The detail feature box is used to extract the detail features by AugFPN feature fusion. As mentioned above, a network for identifying citrus diseases is proposed based on ResNet50. Although the features are extracted by convolution, after resampling again, some small pixel object features have been lost and cannot be recognized effectively. To ensure that the detailed features are not lost in the citrus disease recognition, the object features of any size can be effectively detected, and the correct recognition results can be obtained. Based on the main feature frame path, this article uses the AugFPN after the improved FPN [30] to add feature fusion. First, the consistency monitoring mechanism is used to implement the same monitoring signal on these feature maps so that the laterally connected feature maps contain similar semantic information. Second, the residual features are enhanced, and the ratio invariant adaptive pool is used to extract different context information to reduce the information loss of the highest level features in the feature pyramid by means of residuals. Third, soft ROI selection is introduced to make better use of ROI features at different pyramid levels to provide better ROI features for subsequent location refinement and classification. A schematic diagram of its principle is shown in Fig. 6. B1–4 in the figure represent the four feature layers added to the attention mechanism of ResNet50. M1–4 layers represent the auxiliary loss of 4 characteristic layers, and P represents the main loss. The same supervision signal is added to the features of each layer. The specific steps are as follows:

Fig. 6
figure 6

Schematic diagram of the AugFPN fusion framework

1. Consistency monitoring module

First, the feature pyramid is constructed based on the multiscale features (B1, B2, B3, B4) in the main feature box. The ROI characteristics of each level (M1, M2, M3, M4) are obtained through ROI align. Then, the ROI features of (M1, M2, M3, M4) are convoluted by 3 × 3 to obtain the feature pyramid (P1, P2, P3, P4) to generate multiple ROIs. A detector and a classifier are added after (P1, P2, P3, P4) each feature before fusion. These classification and regression parameters are shared at different levels, which can further force different feature maps to learn similar semantic information outside the same monitoring signal. For more stable optimization, the weight is used to balance the auxiliary loss and original loss caused by consistent supervision. Formally, the final loss function formula is as follows:

$$L_{rcnn} = \lambda \left[ {L_{cls,M} \left( {pM,t^{*} } \right) + \beta \left( {t^{*} > 0} \right)L_{loc,M} \left( {d_{M} ,b^{*} } \right)} \right] + L_{cls,P} \left( {p,t^{*} } \right) + \beta \left( {t^{*} > 0} \right)L_{loc,P} \left( {d,b^{*} } \right)$$

\({L}_{cls,M}\) and \({L}_{loc,M}\) are the objective functions corresponding to the auxiliary losses attached to (M1, M2, M3, M4). \({L}_{cls,P}\) and \({L}_{loc,P}\) are the original loss functions on the characteristic pyramids (P1, P2, P3, P4). \(pM\), \({d}_{M}\) and \(p\), \(d\) are the predictions of the middle layer and the final pyramid layer, respectively. \({t}^{*},{b}^{*}\) are basic fact category labels and regression targets, respectively. λ is the weight used to balance the auxiliary loss and the original loss. β is the weight used to balance classification and localization losses. Finally, these classification and regression parameters are shared at different levels, which can further force different features to map in the same monitoring. Learn similar semantic information outside the signal. As shown in Fig. 6 Schematic diagram of the AugFPN fusion framework (a), through the above measures, consistency monitoring can reduce the semantic gap between different scales of information.

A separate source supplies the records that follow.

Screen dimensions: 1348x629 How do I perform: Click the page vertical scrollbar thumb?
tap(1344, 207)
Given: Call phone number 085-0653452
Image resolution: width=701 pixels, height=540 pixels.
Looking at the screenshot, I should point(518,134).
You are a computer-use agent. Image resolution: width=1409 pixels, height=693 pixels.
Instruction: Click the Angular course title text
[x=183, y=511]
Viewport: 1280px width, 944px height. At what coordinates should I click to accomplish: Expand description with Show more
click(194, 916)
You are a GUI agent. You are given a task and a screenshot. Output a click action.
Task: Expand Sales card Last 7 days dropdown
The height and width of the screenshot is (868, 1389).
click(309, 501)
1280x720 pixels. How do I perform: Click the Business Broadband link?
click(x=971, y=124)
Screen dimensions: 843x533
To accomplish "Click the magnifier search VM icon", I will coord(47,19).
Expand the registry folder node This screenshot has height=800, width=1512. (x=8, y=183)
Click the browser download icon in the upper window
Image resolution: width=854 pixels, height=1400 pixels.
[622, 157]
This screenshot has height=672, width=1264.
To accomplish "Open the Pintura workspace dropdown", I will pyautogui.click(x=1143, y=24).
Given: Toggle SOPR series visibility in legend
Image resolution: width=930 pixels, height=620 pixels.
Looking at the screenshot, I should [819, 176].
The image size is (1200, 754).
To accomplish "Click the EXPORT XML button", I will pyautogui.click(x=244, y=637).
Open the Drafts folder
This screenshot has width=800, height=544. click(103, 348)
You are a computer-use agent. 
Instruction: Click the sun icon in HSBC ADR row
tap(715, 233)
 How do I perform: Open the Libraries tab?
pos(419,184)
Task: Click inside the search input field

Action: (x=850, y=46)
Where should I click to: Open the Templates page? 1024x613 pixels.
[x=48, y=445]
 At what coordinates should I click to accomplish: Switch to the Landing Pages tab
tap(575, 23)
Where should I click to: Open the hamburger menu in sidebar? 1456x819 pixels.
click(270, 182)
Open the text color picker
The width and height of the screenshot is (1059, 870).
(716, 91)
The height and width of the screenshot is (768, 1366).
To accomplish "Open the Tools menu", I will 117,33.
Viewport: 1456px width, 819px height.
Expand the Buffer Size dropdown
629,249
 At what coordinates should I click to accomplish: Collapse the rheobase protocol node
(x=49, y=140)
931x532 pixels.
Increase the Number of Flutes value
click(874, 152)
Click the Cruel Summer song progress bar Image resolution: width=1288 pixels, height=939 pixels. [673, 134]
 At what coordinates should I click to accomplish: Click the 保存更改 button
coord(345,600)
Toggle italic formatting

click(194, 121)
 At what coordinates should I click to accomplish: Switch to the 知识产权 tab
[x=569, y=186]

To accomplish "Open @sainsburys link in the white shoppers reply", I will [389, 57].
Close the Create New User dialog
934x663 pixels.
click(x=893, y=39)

3. Residual feature enhancement

AugFPN fusion proposes residual feature enhancement to reduce the loss of semantic information caused by the reduction in the number of channels through spatial information compensation. First, B4 is downsampled into three parts as large as B4 through adaptive pooling. Then, the four layers are fused into P5. The weight of each layer is \(\alpha 1,\alpha\)2,\(\alpha\)3, which are 0.1, 0.2 and 0.3, respectively. After generating P5, it is combined with P4 by summation and propagated to other functions at a lower level. The residual feature enhancement structure is shown in Fig. 6b.

3. Soft ROI feature selection

First, because (P1, P2, P3, P4) each layer contains ROI features, we use the adaptive spatial fusion module (ASF) to adaptively fuse ROI features. ASF generates different spatial weight maps for different levels of region of interest features and weights and fuses the region of interest features. The specific fusion process of different levels of features and the framework of adaptive fusion (ASF) are shown in Fig. 7.

Fig. 7
figure 7

Fusion process of different levels of features and adaptive fusion framework diagram

Based on the above principles, AugFPN reduces the semantic gap between different scale features before feature fusion through consistency monitoring. In feature fusion, the ratio invariant context information is extracted by residual feature enhancement to reduce the information loss of feature mapping at the highest pyramid level. The soft ROI selection method is used to better realize feature extraction and fusion through adaptive spatial fusion. Then, they are integrated with the full connection layer of the network, which can effectively solve the common problem of losing small image features in the main feature frame.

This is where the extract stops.